# Effectiveness of Digital Versus In-Person Diabetes Prevention Programs

> **NIH NIH R01** · JOHNS HOPKINS UNIVERSITY · 2020 · $733,116

## Abstract

1 PROJECT SUMMARY
 Millions of U.S. adults living with prediabetes, a high risk state for future type 2 diabetes, do not receive
appropriate lifestyle counseling to lower their risk of type 2 diabetes. Mobile health (mHealth) technologies
represent a potential scalable solution to address this far-reaching problem. The objective of this project is to
compare the real-world effectiveness of a digital diabetes prevention program (dDPP) to standard of care in-
person diabetes prevention programs (ipDPPs). This study will test a novel, fully-automated digital health
platform (Sweetch Health, Ltd.) that uses artificial intelligence technology to provide just-in-time and adaptive
lifestyle change coaching for prediabetic adults. Preliminary evidence from feasibility or observational studies
suggests that JITAIs, which are often delivered via smartphone apps by virtue of their ability to provide
continuous self-monitoring and feedback, can be effective. However, it is currently not known whether dDPPs
that deliver a JITAI are as effective as ipDPPs in improving health outcomes in patients with prediabetes, a
susceptible patient population that is positioned to benefit from such an intervention.
 The overarching goal of this project, therefore, is to compare the effectiveness of the Sweetch digital
diabetes prevention program (dDPP) to real-world in-person diabetes prevention programs (ipDPPs) for
promoting weight loss, increasing physical activity, and reducing hemoglobin A1C in prediabetic adults. The
proposed study addresses an evidence gap in the science of chronic disease prevention and health behavior
change and is supported by promising short-term results from a previous pilot trial conducted by our team.
Building on our previous study and leveraging the collective expertise of our multidisciplinary study team, we
will conduct a randomized controlled trial of 382 overweight/obese, prediabetic adults ages 18-75 with 6 and 12
month follow-up visits: Arm 1 (N=191) will receive the fully automated Sweetch digital health kit (“dDPP” arm)
and Arm 2 (N=191) will be referred to a local CDC-recognized ipDPP. Both arms will have physical activity
measured serially during the trial using actimetry at baseline and 2 month intervals. We hypothesize that the
dDPP will be more effective than the ipDPP for the outcomes of weight loss, physical activity, and lowering of
hemoglobin A1C at 6 months, with sustained effects at 12 months.

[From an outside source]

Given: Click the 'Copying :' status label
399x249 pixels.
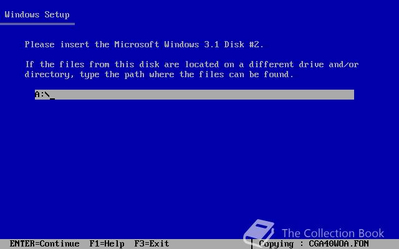Looking at the screenshot, I should (281, 243).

We further hypothesize that the overall
engagement and acceptability will be greater in the dDPP, and that the superiority of the dDPP on clinical
outcomes will be mediated by higher engagement in this arm.
 This project will advance chronic disease prevention and behavioral science research by elucidating the
extent to which fully-automated digital interventions using artificial intelligence technology can deliver effective,
scalable, sustainable, and cost-effective health-promoting behavioral change interventions in high-risk
popula...

## Key facts

- **NIH application ID:** 10034797
- **Project number:** 1R01DK125780-01
- **Recipient organization:** JOHNS HOPKINS UNIVERSITY
- **Principal Investigator:** NESTORAS N MATHIOUDAKIS
- **Activity code:** R01 (R01, R21, SBIR, etc.)
- **Funding institute:** NIH
- **Fiscal year:** 2020
- **Award amount:** $733,116
- **Award type:** 1
- **Project period:** 2020-09-15 → 2024-06-30

## Primary source

NIH RePORTER: https://reporter.nih.gov/project-details/10034797

## Citation

> US National Institutes of Health, RePORTER application 10034797, Effectiveness of Digital Versus In-Person Diabetes Prevention Programs (1R01DK125780-01). Retrieved via AI Analytics 2026-05-22 from https://api.ai-analytics.org/grant/nih/10034797. Licensed CC0.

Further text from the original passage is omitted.